Reducing Pandas memory usage #3: Reading in chunks
Sometimes your data file is so large you can’t load it into memory at all, even with compression. So how do you process it quickly?
By loading and then processing the data in chunks, you can load only part of the file into memory at any given time. And that means you can process files that don’t fit in memory.
Let’s see how you can do this with Pandas’ chunksize
option.
Reading the full file
We’ll start with a program that just loads a full CSV into memory. In particular, we’re going to write a little program that loads a voter registration database, and measures how many voters live on every street in the city:
import pandas
voters_street = pandas.read_csv(
"voters.csv")["Residential Address Street Name "]
print(voters_street.value_counts())
If we run it we get:
$ python voter-by-street-1.py
MASSACHUSETTS AVE 2441
MEMORIAL DR 1948
HARVARD ST 1581
RINDGE AVE 1551
CAMBRIDGE ST 1248
...
NEAR 111 MOUNT AUBURN ST 1
SEDGEWICK RD 1
MAGAZINE BEACH PARK 1
WASHINGTON CT 1
PEARL ST AND MASS AVE 1
Name: Residential Address Street Name , Length: 743, dtype: int64
Where is memory being spent? As you would expect, the bulk of memory usage is allocated by loading the CSV into memory.
In the following graph of peak memory usage, the width of the bar indicates what percentage of the memory is used:
- The section on the left is the CSV read.
- The narrower section on the right is memory used importing all the various Python modules, in particular Pandas; unavoidable overhead, basically.
You don’t have to read it all
As an alternative to reading everything into memory, Pandas allows you to read data in chunks. In the case of CSV, we can load only some of the lines into memory at any given time.
In particular, if we use the chunksize
argument to pandas.read_csv
, we get back an iterator over DataFrame
s, rather than one single DataFrame
.
Each DataFrame
is the next 1000 lines of the CSV:
import pandas
result = None
for chunk in pandas.read_csv("voters.csv", chunksize=1000):
voters_street = chunk[
"Residential Address Street Name "]
chunk_result = voters_street.value_counts()
if result is None:
result = chunk_result
else:
result = result.add(chunk_result, fill_value=0)

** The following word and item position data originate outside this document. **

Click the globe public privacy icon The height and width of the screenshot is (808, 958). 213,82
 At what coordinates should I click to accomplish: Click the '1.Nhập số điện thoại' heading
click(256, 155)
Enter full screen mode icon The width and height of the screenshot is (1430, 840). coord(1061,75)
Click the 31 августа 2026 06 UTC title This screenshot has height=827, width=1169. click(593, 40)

result.sort_values(ascending=False, inplace=True)
print(result)
When we run this we get basically the same results:
$ python voter-by-street-2.py
MASSACHUSETTS AVE 2441.0
MEMORIAL DR 1948.0
HARVARD ST 1581.0
RINDGE AVE 1551.0
CAMBRIDGE ST 1248.0
...
If we look at the memory usage, we’ve reduced memory usage so much that the memory usage is now dominated by importing Pandas; the actual code barely uses anything:
The MapReduce idiom
Taking a step back, what we have here is an highly simplified instance of the MapReduce programming model. While typically used in distributed systems, where chunks are processed in parallel and therefore handed out to worker processes or even worker machines, you can still see it at work in this example.

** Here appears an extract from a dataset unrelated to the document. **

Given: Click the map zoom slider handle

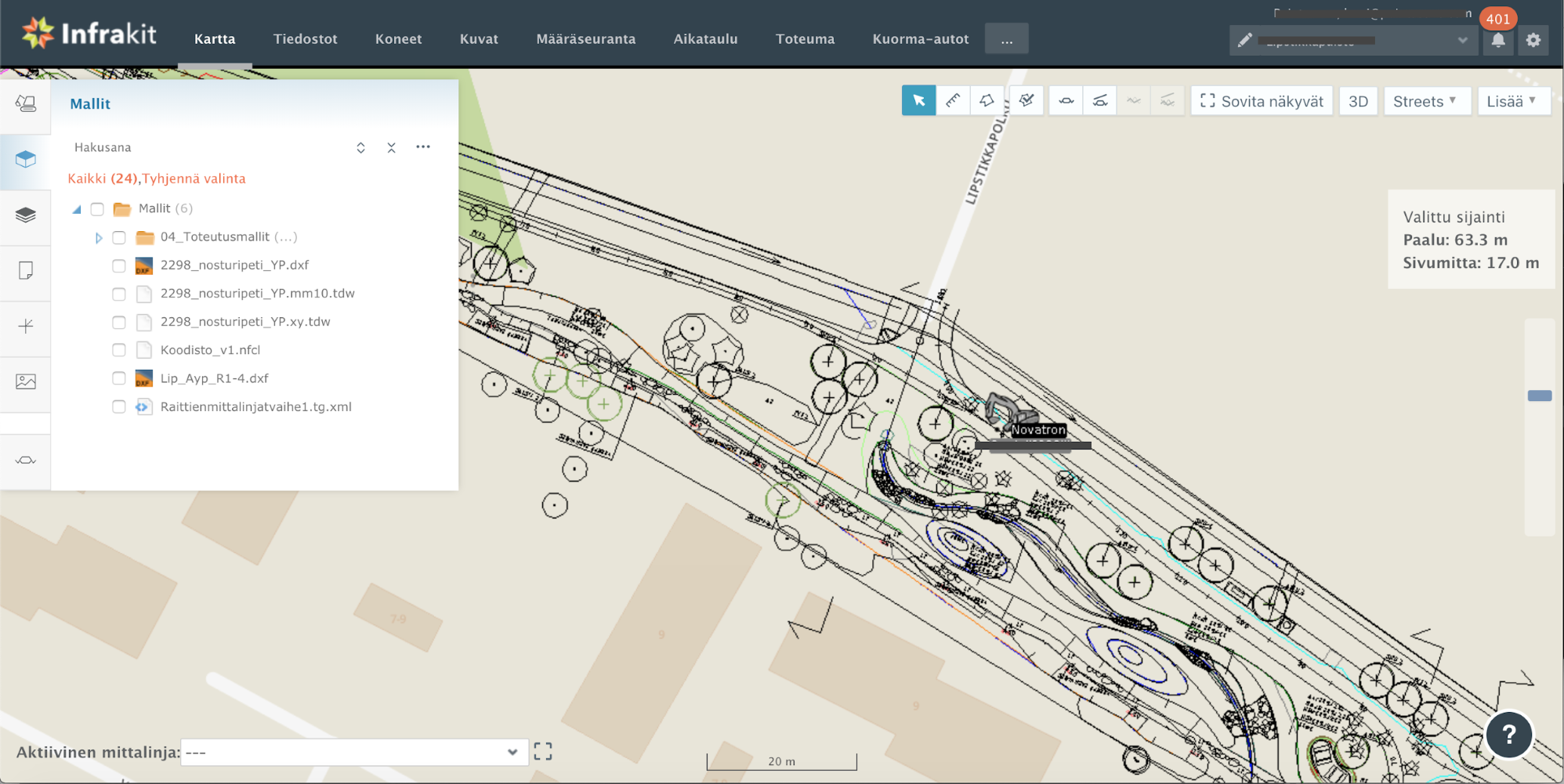Looking at the screenshot, I should tap(1539, 396).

In the simple form we’re using, MapReduce chunk-based processing has just two steps:
- For each chunk you load, you map or apply a processing function.

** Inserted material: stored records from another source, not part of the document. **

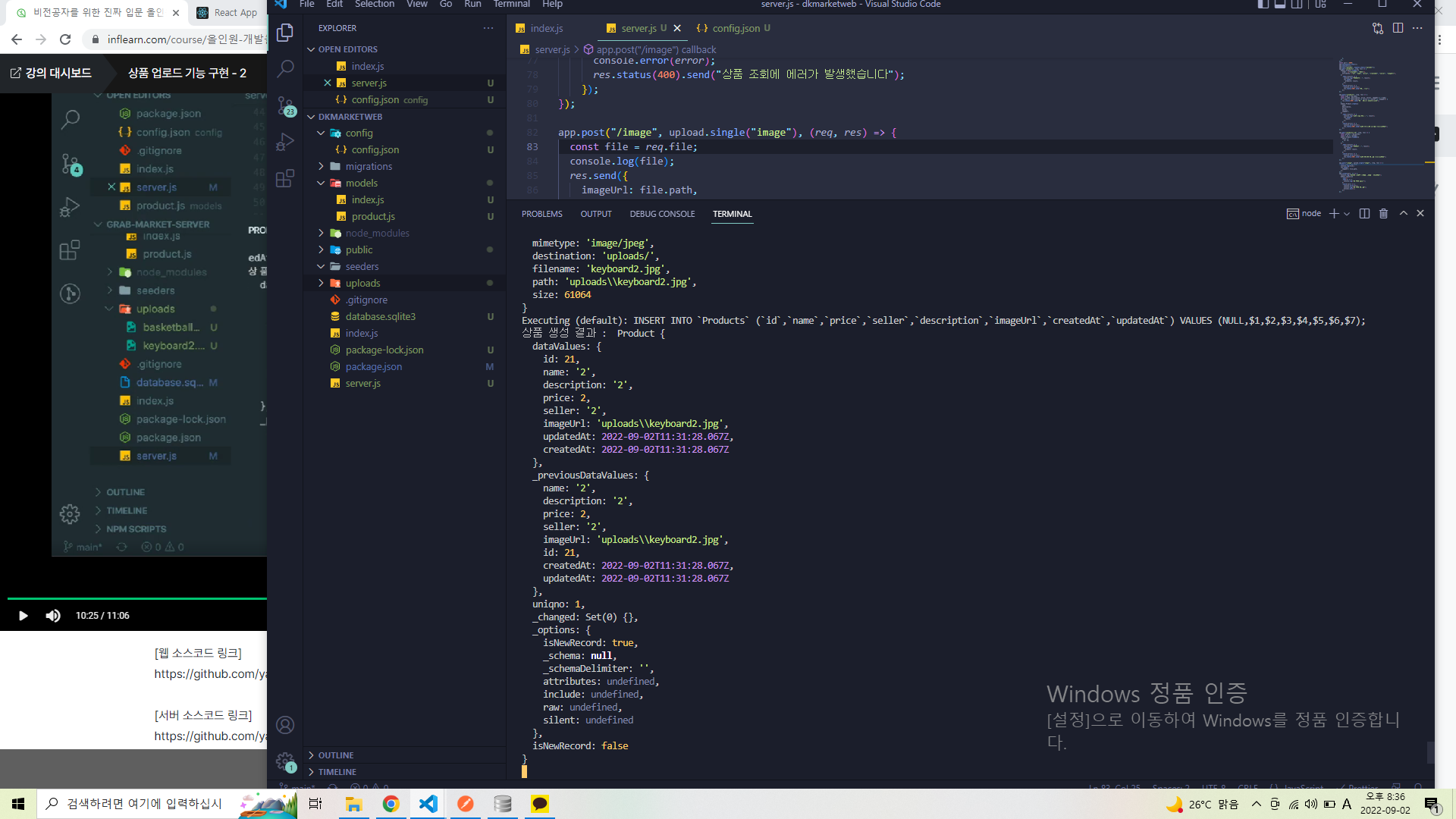Image resolution: width=1456 pixels, height=819 pixels.
Task: Open terminal launch profile dropdown arrow
Action: [1347, 214]
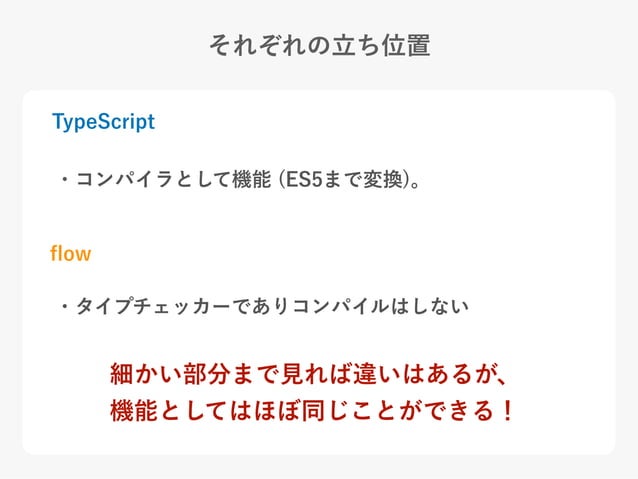Image resolution: width=638 pixels, height=479 pixels.
Task: Click the word 機能 in the TypeScript bullet
Action: click(x=251, y=179)
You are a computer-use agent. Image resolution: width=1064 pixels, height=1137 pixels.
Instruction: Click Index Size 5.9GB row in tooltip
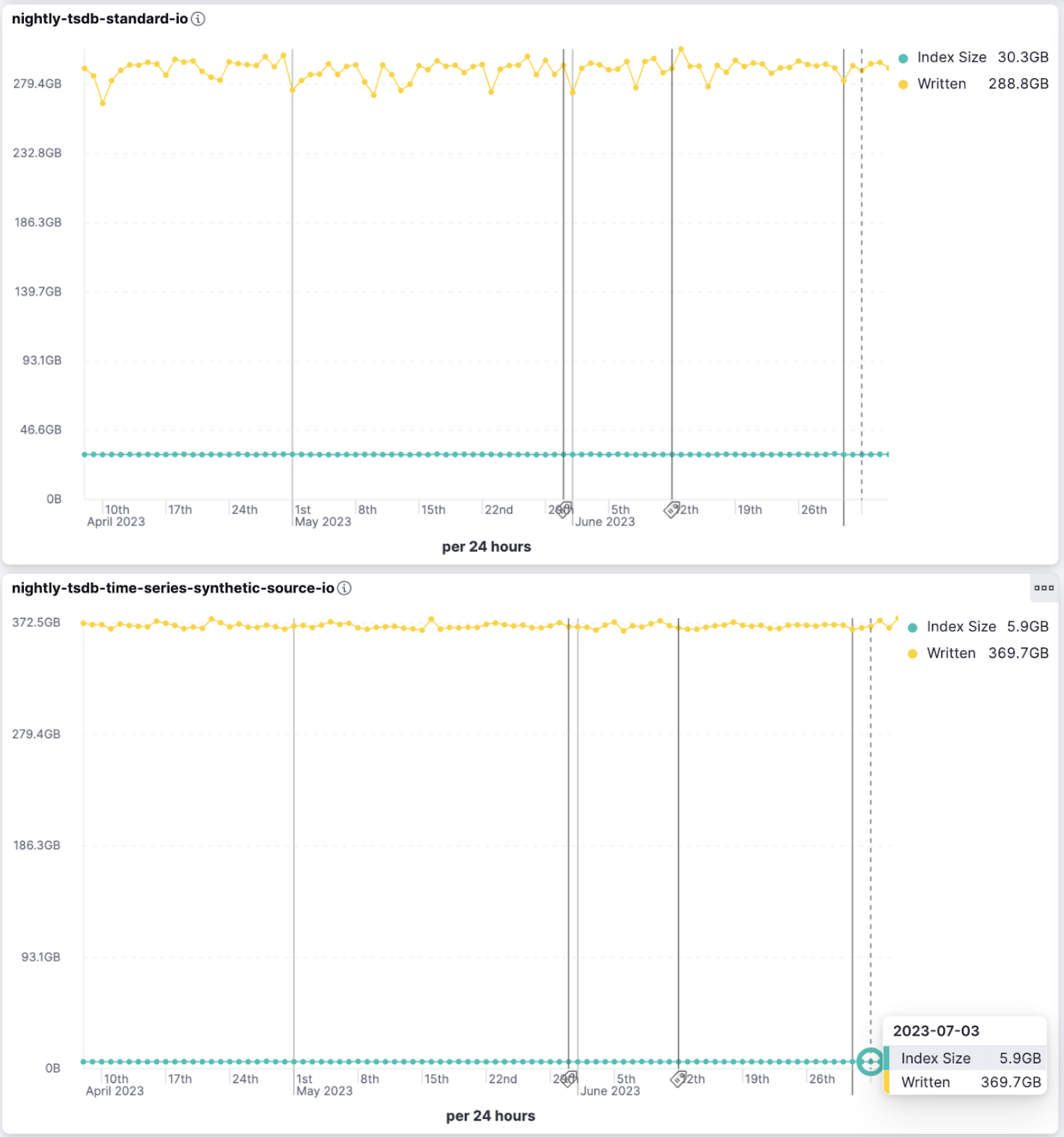pyautogui.click(x=965, y=1058)
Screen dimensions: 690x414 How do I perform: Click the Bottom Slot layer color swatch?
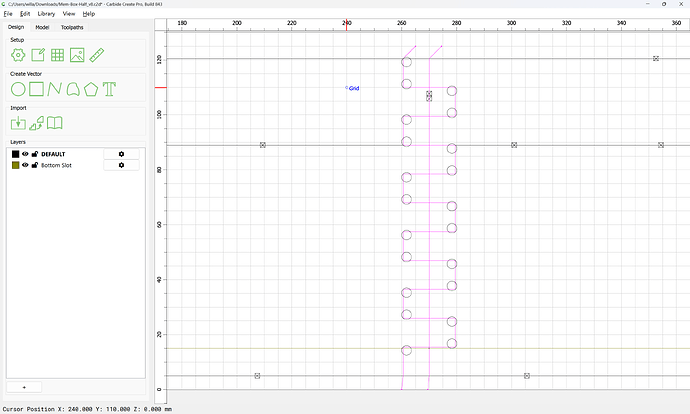pos(15,165)
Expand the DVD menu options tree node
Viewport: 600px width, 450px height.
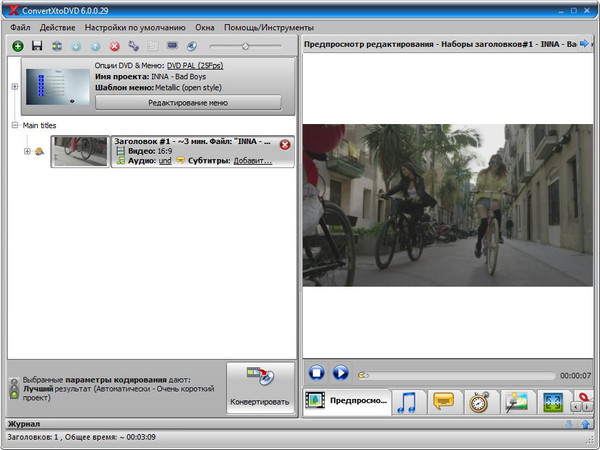[15, 86]
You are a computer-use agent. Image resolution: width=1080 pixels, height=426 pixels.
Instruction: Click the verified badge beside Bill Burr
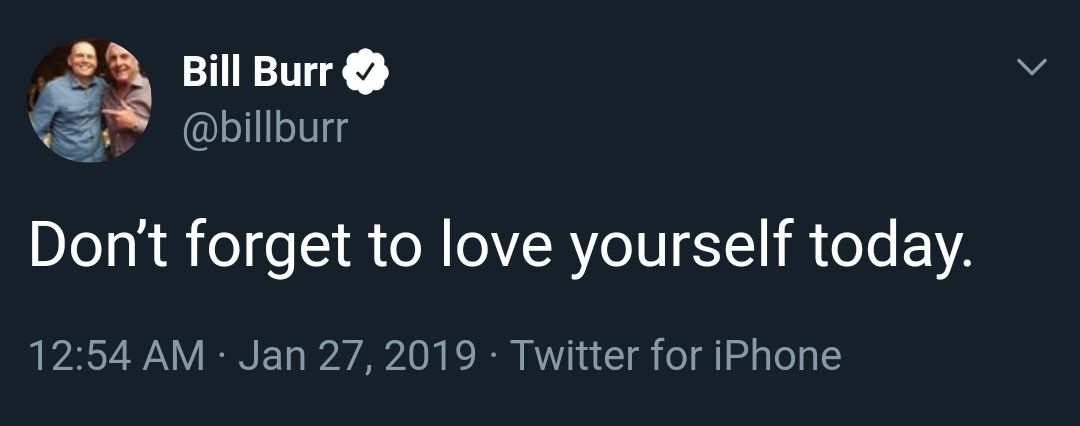(x=365, y=73)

- Then, as you accumulate results, you “reduce” them by combining partial results into the final result.
We can re-structure our code to make this simplified MapReduce model more explicit:
import pandas
from functools import reduce
def get_counts(chunk):
voters_street = chunk[
"Residential Address Street Name "]
return voters_street.value_counts()
def add(previous_result, new_result):
return previous_result.add(new_result, fill_value=0)
# MapReduce structure:
chunks = pandas.read_csv("voters.csv", chunksize=1000)
processed_chunks = map(get_counts, chunks)
result = reduce(add, processed_chunks)
result.sort_values(ascending=False, inplace=True)
print(result)
Both reading chunks and map()
are lazy, only doing work when they’re iterated over.
As a result, chunks are only loaded in to memory on-demand when reduce()
starts iterating over processed_chunks
.
Note: Whether or not any particular tool or technique will help depends on where the actual memory bottlenecks are in your software.
Need to identify the memory and performance bottlenecks in your own Python data processing code? Try the Sciagraph profiler, with support for profiling both in development and production macOS and Linux, and with built-in Jupyter support.
From full reads to chunked reads
You’ll notice in the code above that get_counts()
could just as easily have been used in the original version, which read the whole CSV into memory:
def get_counts(chunk):
voters_street = chunk[
"Residential Address Street Name "]
return voters_street.value_counts()
result = get_counts(pandas.read_csv("voters.csv"))
That’s because reading everything at once is a simplified version of reading in chunks: you only have one chunk, and therefore don’t need a reducer function.
So here’s how you can go from code that reads everything at once to code that reads in chunks:
- Separate the code that reads the data from the code that processes the data.
- Use the new processing function, by mapping it across the results of reading the file chunk-by-chunk.
- Figure out a reducer function that can combine the processed chunks into a final result.